The opinion of the court was delivered by: BARD

BARD, District Judge.

This case comes before the court on motions by defendants, Howard J. Levitt, individually and trading as Howard J. Levitt and Company, and Samuel Sussman, individually and as president of Pennsylvania Finance Company, Inc., for a new trial.

The instant defendants were indicted on charges of violations of the Criminal Code of the United States and the Securities Act of 1933, as amended, 15 U.S.C.A. § 77a et seq. More particularly, the defendants were charged with: (1) devising a scheme and artifice to defraud and with employing such scheme to defraud in the sale of securities by use of the mails; (2) using the United States mails to defraud in violation of a law of the United States; (3) using the United States mails to sell and to deliver after sale certain unregistered securities contrary to the law of the United States; and (4) conspiring to violate the provisions of the Criminal Code and Securities Act aforementioned. *fn1"

 All defendants pleaded not guilty and were duly tried before the court and a jury. At the close of the testimony the court directed a verdict of not guilty on two counts of the indictment. The jury returned a verdict of guilty on the remaining twenty counts as to the defendants Samuel Sussman, Howard J. Levitt, Pennsylvania Finance Company, Inc., and the First National Finance Corporation. The other defendants were acquitted.

 The present defendants filed motions for a new trial on November 4, 1940, assigning reasons in support thereof.

 A very large number of general and specific reasons for a new trial have been presented. The testimony taken at the trial has not been transcribed and made available to the court for consideration. The charge to the jury has been transcribed.

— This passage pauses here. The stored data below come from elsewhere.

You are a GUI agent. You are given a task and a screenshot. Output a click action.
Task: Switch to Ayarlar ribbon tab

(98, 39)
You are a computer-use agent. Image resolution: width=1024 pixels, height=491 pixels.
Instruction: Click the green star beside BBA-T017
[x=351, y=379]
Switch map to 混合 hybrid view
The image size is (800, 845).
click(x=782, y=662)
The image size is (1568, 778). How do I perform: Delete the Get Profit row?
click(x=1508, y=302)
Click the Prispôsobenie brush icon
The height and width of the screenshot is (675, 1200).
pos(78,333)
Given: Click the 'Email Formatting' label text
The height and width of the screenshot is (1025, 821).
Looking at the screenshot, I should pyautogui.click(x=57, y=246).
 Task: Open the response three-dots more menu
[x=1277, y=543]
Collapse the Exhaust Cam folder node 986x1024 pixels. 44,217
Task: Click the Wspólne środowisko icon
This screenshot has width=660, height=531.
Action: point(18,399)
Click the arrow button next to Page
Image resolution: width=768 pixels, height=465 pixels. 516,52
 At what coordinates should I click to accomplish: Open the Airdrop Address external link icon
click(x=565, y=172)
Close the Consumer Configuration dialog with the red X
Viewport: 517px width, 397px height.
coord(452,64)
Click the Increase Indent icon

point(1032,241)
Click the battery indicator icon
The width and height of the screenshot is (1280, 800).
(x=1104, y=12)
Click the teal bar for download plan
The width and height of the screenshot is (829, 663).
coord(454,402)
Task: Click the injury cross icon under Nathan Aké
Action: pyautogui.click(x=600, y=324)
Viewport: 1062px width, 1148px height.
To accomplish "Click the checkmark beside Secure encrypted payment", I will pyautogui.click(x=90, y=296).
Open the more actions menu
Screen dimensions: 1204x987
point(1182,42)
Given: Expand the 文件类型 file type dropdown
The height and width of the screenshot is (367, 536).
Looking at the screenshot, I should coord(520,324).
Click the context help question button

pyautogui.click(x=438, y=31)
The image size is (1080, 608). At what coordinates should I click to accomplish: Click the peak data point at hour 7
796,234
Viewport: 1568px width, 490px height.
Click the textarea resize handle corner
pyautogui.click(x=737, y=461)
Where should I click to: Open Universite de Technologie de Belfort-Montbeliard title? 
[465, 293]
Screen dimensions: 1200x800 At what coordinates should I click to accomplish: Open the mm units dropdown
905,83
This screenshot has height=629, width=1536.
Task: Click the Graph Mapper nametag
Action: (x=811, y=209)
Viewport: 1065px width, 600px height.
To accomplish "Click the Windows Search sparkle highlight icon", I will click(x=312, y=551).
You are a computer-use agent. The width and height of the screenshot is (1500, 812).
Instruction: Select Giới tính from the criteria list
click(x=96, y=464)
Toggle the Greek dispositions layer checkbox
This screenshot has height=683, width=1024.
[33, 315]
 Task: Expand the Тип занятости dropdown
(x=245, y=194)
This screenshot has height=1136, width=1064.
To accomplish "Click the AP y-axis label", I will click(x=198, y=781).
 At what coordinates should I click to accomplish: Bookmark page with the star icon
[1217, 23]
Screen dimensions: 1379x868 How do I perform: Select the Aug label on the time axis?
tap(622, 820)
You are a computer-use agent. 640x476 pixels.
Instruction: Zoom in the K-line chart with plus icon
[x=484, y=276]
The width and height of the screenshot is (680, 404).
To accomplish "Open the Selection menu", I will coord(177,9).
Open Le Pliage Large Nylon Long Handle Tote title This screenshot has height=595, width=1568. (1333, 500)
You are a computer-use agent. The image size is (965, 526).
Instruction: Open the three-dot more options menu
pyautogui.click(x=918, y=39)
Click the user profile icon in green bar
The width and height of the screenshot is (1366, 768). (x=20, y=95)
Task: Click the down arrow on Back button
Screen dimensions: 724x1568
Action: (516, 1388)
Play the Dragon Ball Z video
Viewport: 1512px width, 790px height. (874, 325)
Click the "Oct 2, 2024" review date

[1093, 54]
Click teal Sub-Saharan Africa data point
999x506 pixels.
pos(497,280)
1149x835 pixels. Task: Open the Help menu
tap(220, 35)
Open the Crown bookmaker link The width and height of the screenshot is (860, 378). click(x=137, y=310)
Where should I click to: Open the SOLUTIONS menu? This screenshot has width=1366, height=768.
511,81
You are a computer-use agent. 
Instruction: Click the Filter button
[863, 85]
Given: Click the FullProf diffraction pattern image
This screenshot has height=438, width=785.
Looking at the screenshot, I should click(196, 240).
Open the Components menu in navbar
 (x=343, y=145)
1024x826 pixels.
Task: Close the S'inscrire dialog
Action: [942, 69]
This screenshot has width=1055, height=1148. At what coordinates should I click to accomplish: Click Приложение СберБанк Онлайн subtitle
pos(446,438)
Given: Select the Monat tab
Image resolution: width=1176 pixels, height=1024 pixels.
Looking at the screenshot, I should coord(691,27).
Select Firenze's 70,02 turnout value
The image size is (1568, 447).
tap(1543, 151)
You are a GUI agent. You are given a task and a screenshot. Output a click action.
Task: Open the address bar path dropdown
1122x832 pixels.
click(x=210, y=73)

 The theory of the Government was that the defendants named in the indictment were all parties to a general scheme to defraud in the sale of securities of the Pennsylvania Finance Company, Inc. Sussman was president of the corporation. The Government offered evidence to show that Levitt, a security broker, would underwrite and distribute large blocks of stock of the Pennsylvania Finance Company, Inc.; that large blocks of stock of the company were obtained by Levitt from Sussman at less than their par value and that part of the purchase price was kicked back or rebated from Sussman to Levitt; that free common stock was given to Levitt; that Levitt sold the stock to the public and that as part of the scheme, moneys that were represented to be earnings on the shares were paid out of capital as dividends; and that false statements were sent through the mail concerning the company's financial standing.

 The primary objection of the defendants is to the admission of the books of the Pennsylvania Finance Company, Inc. It is argued that they were not properly proven and that they were inadmissible against the defendants.

 I am not persuaded by the argument of defense counsel that the books and records were not properly proven. The witness Ethel G. Elder identified certain entries in the books as having been made by her, some having been made by other employees under her supervision, and in other instances, identified the handwriting of certain employees. She not only worked for the Pennsylvania Finance Company up until the time it was placed in receivership, but also continued to work as an employee during the receivership, and positively identified these books, records and documents as being the books, records and documents of the Pennsylvania Finance Company.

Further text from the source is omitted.